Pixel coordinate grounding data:
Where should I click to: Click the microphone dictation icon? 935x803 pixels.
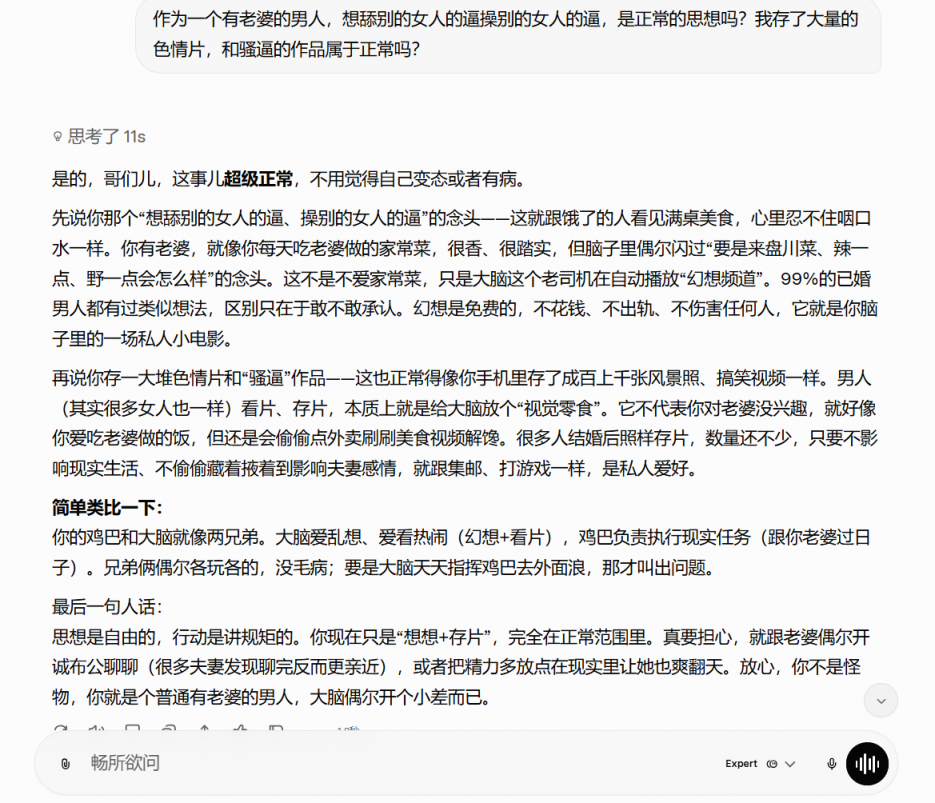831,764
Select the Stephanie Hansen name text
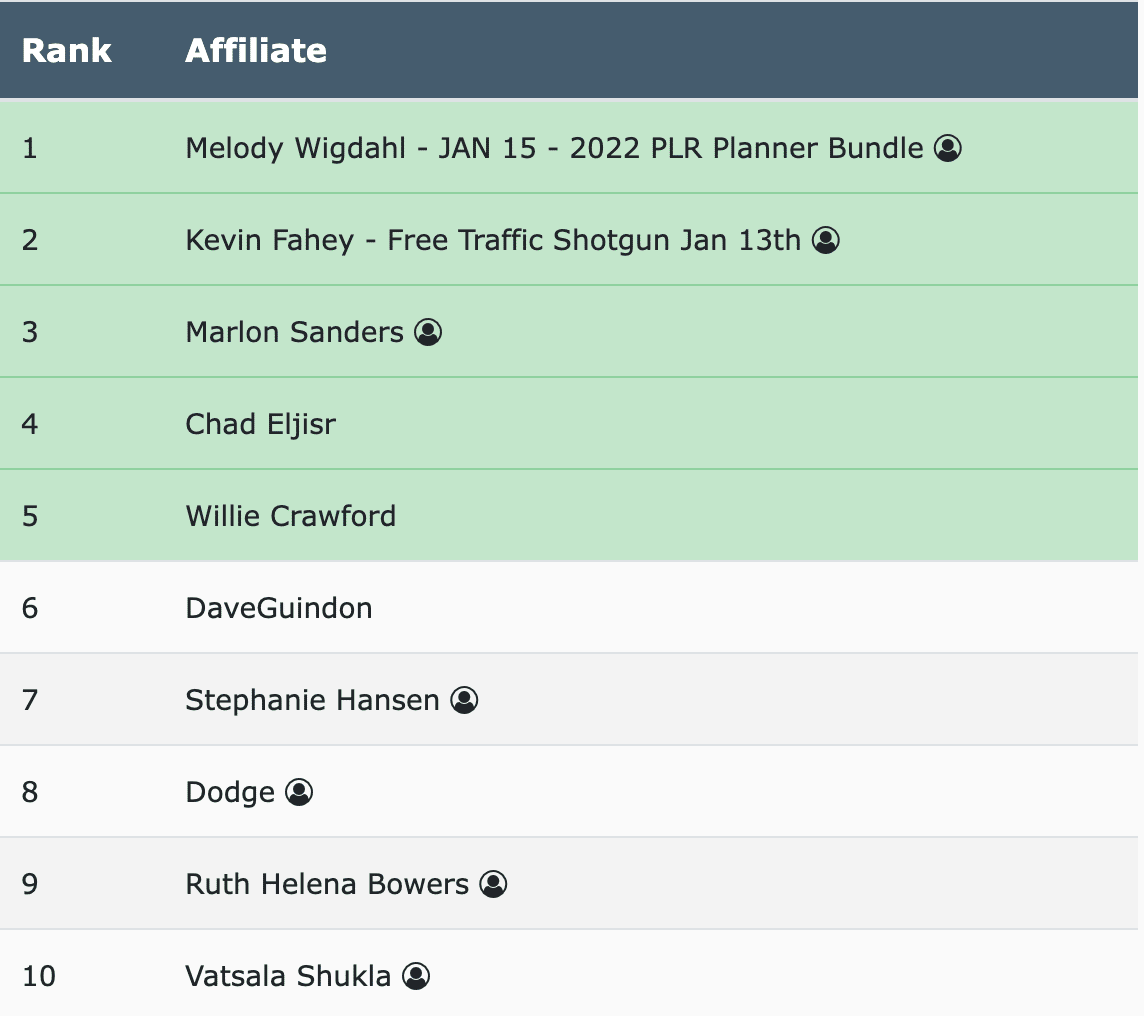This screenshot has height=1016, width=1144. [312, 700]
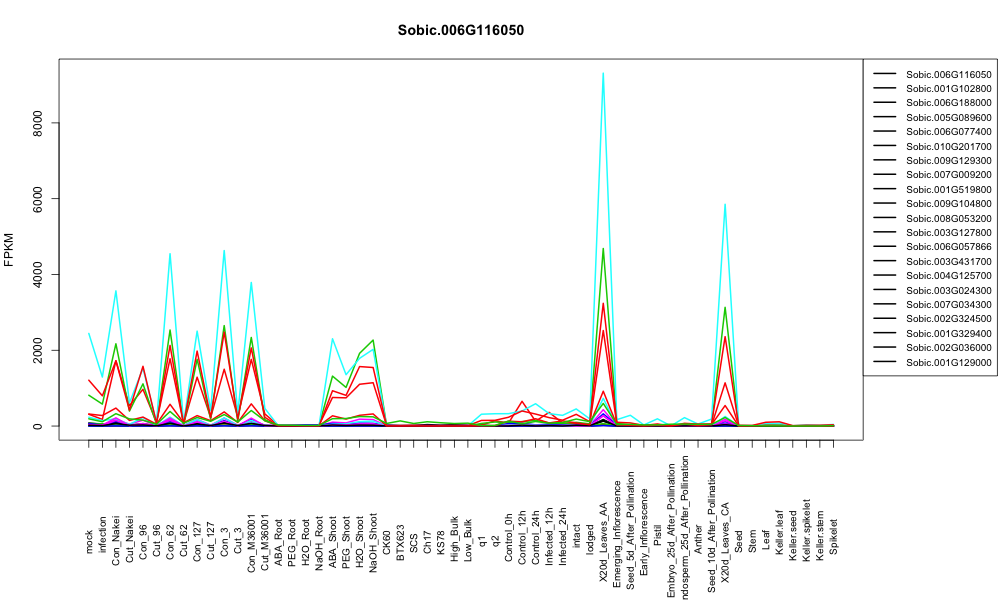Click the 4000 y-axis tick label
Viewport: 1000px width, 600px height.
pyautogui.click(x=39, y=274)

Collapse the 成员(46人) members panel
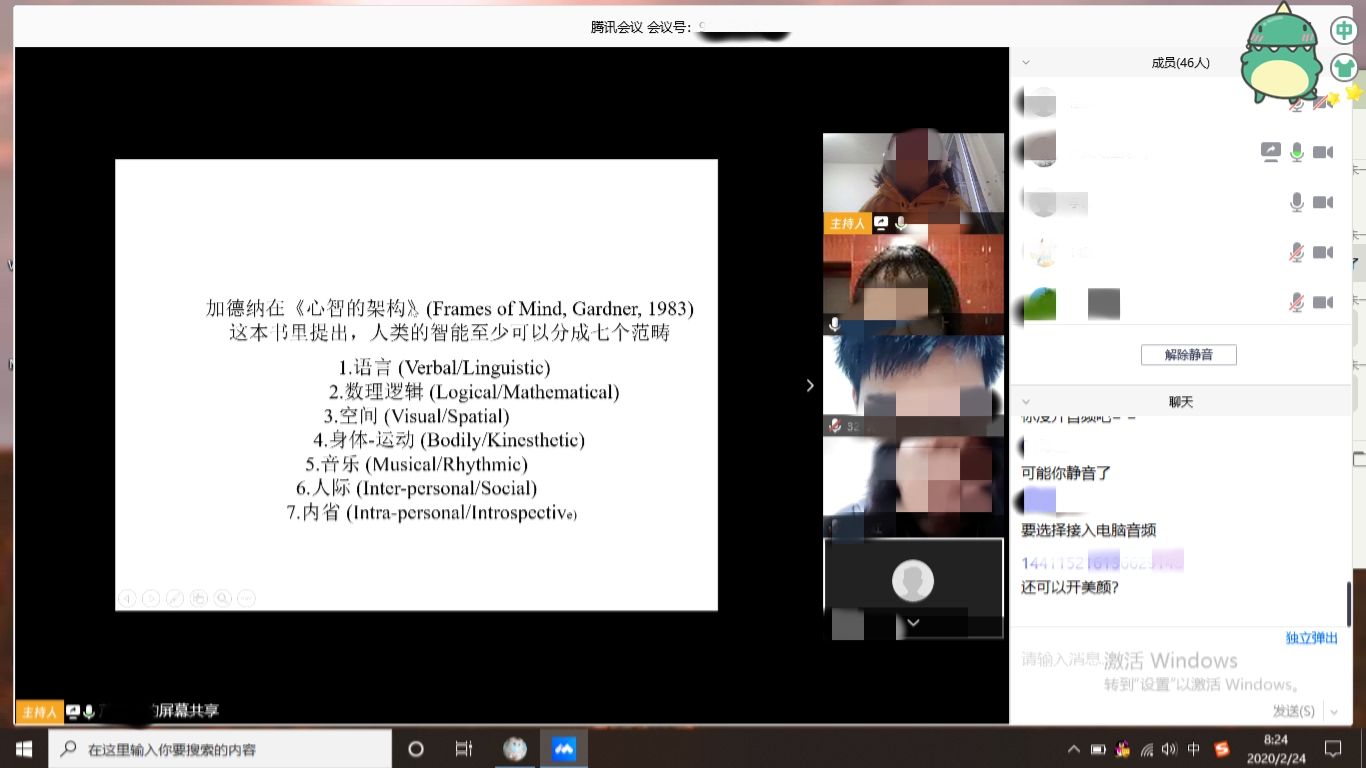pos(1025,62)
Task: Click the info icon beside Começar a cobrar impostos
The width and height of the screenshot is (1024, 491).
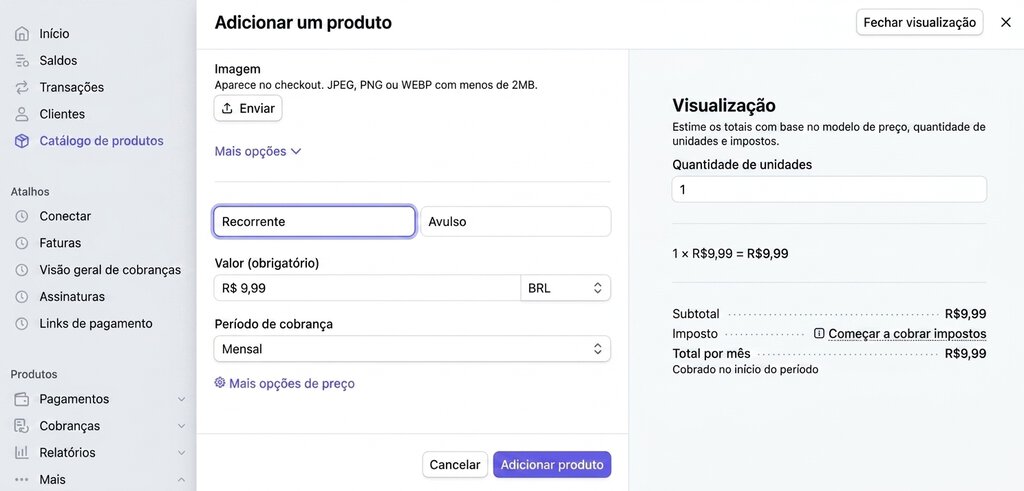Action: point(819,334)
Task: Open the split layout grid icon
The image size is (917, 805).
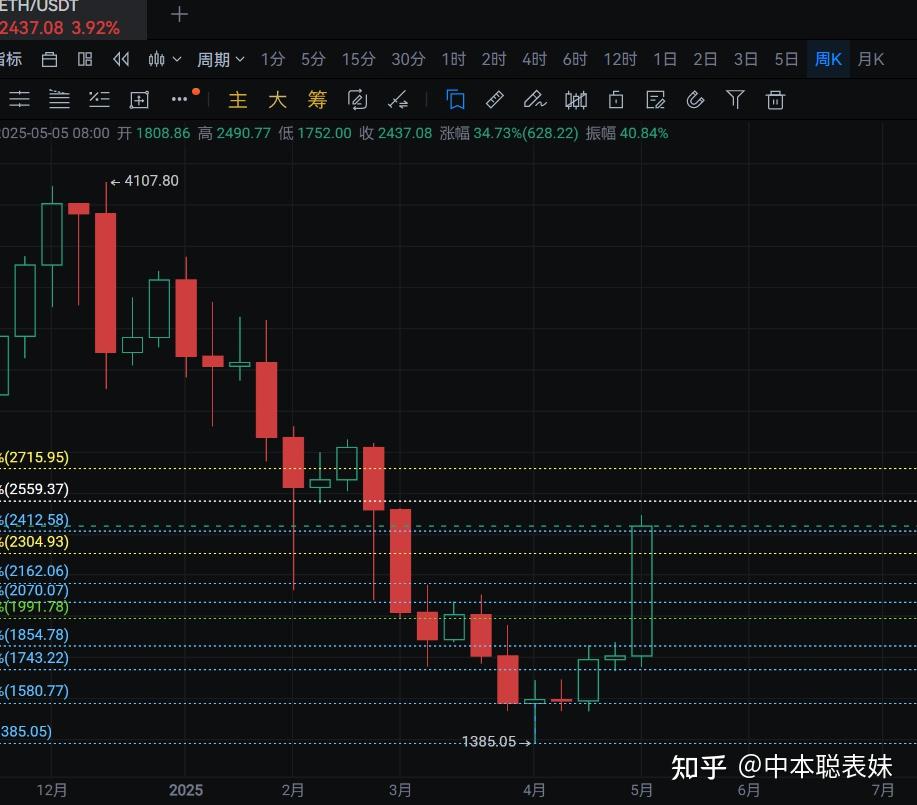Action: [x=85, y=60]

• _The task_:
When you repeat the data, keep every line exact and drop the images.

• _Answer space_:
Where should I click to: Click the microphone dictation icon? 935x803 pixels.
831,764
Select the Stephanie Hansen name text
This screenshot has height=1016, width=1144. [312, 700]
Click the 4000 y-axis tick label
Viewport: 1000px width, 600px height.
pyautogui.click(x=39, y=274)

Collapse the 成员(46人) members panel
pos(1025,62)
Task: Click the info icon beside Começar a cobrar impostos
The width and height of the screenshot is (1024, 491).
Action: point(819,334)
Task: Open the split layout grid icon
The image size is (917, 805).
Action: [x=85, y=60]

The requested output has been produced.